試作品へ愛をこめて 

試作品へ愛をこめて 

 

僕が、少しばかりですが綴を織る技術を身に付けて、実際に織れる環境を整えた上で、まず最初につくったのは、自分用のブックカバーでした。

その時点で知っていることやできることは今よりも限られていましたが、自分が好きなものや、必要だと思うものを実際に形にできるというのは、喜ばしいことでした。
そして、その後も、自分用の名刺入れや色見本、角帯をつくり、それらを仕事の中でつかいながら、今に至ります。
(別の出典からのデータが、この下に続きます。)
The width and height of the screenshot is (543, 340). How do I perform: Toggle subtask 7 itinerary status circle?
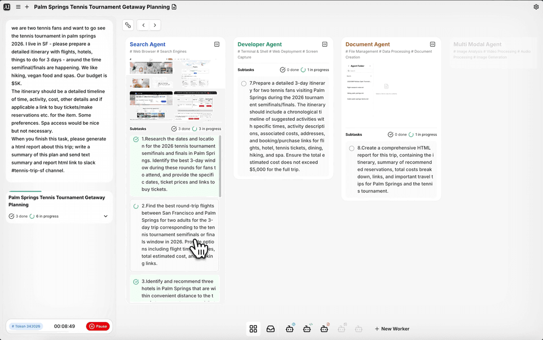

このように、自分でつかえるものをまずつくってみる、というのは、試作品をつくってみる、ということなのだと思います。
試作品について、ああでもないこうでもない、これはダメか、こうした方が良いか…
と、ある意味責任を負うことなく、無邪気に考え自由に手を動かしているその時が、ものづくりで一番楽しい部分かもしれない、と感じます。
なので、何かを試してみる、というのはすごく面白いですし、頭の中では、その順番待ちの列が途切れることはありません。

 

 

写真のものも試作品で、名刺入れ・カードケースです。
今年の制作では毎度おなじみになった、紫根染めの紫の糸をつかっています。
今回は、自分で織ったのではなく、いつもお願いしている織り手さんに織っていただいていますが、これまで自ら試作でやってきたことを踏まえて、3つのパターンでつくっています。
織りについては、これまでの蓄積をどう活かすかがテーマで、ほぼイメージ通りになりましたし、それに加えて、裏地や芯をつけてしっかりした手触りにするという新たなチャレンジも功を奏し、全体として良いものに仕上がったと思っています。
さらに、ものの見せ方も、いつもと同じではなく、少し凝ってみました。

これがそのまま、商品化するかどうかは、未定です。
帯ではなくいわゆる「小物」を展開すること、そしてそれを本綴の生地で行う、ということには難しい面もあると感じています。
しかし、仮にこれが全く世に出なくても、それまでのことが無駄になるということはありません。
やってみて初めて分かる、ということは多く、それらは新たなアイデアの種になったり、次の制作で応用されることでしょう。
そのために、軽はずみにいろいろ試してみる、といった遊び心のようなものは、持ち続けたいと思っています。